You must also pay self-employment taxes on this income if you provide substantial services and are considered a business owner.
How to file your Schedule E
You need only complete the parts of the Schedule E that pertain to your income or losses. For example, if you receive income from a partnership, complete only the section that applies to partnerships. The schedule must be attached to your Form 1040 and submitted by the deadline.
A personal tax return includes a number of schedules, including Schedule E. It reports income from a variety of sources. Each part of the form reports a different type of income.
In the event you have income from several businesses or rental properties, list them all on Schedule E. You can list up to 3 rental properties, or up to 4 partnerships or S corporations. A second sheet can be used if there are too many items to list directly on the form.
Part I: Income from Rental Real Estate and Royalties
You will report income or loss from individual properties in this section. It is best to separate fair rental days (the days when the property was rented at a fair market price) from personal use days. For each property, income and expenses must be detailed.
Part II: Partnerships and S corporations
To report your income as a partner or owner of a partnership, a multi-member LLC, or an S corporation, there are three steps.
Step 1: Calculate and report the business net income
Business income and expenses must be reported on Form 1065 by partnerships and multiple-owner LLCs, including total income, expenses, and net income. This includes income from rental real estate, which is reported on Form 8825, Rental Real Estate Income, and Expenses of a Partnership or S Corporation. S corporations calculate their business income and expenses on Form 1120-S.
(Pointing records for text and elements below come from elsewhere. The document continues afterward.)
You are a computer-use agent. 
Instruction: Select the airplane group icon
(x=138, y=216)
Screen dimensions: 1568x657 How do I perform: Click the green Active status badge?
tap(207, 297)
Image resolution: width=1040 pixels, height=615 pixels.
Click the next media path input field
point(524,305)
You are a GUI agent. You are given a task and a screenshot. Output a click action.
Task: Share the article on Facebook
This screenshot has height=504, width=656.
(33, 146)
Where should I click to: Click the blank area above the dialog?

Step 2: Make determinations for each owner
Separate income, deductions, and credits for each owner based on their written agreement for each business type and whether they received passive or active income.
Step 3: Prepare Schedule K-1
Prepare a Schedule K-1 for an individual owner, including the information on Schedule E.Individual partners' share of ordinary income, rental income, real estate income, interest, dividends, royalties, short-term and long-term capital gains, other income and losses, section 179 deductions, and other deductions are listed on Schedule K-1.
Trustees and estates are required to report income or losses on Schedule E, part III. As with partnerships and S corporations, trusts and estates issue Schedule K-1s to beneficiaries reporting their respective income, losses, and deductions. The K-1 will be used to complete Part III of Schedule E.
Schedule E's Part IV is used to report income or loss from a Real Estate Mortgage Investment Conduit (REMIC). With investor funds, REMICs purchase residential and commercial mortgages and collect mortgage payments.
Investors in REMICs should receive Schedule Q, which tells them how much of the REMIC's profits they need to report on their tax returns.
Getting Help With Schedule E
Schedule E is a complex form. This article is intended to provide a general overview of the topic, and not to offer tax or legal advice. If you are unsure about any action to take, please get in touch with a tax professional.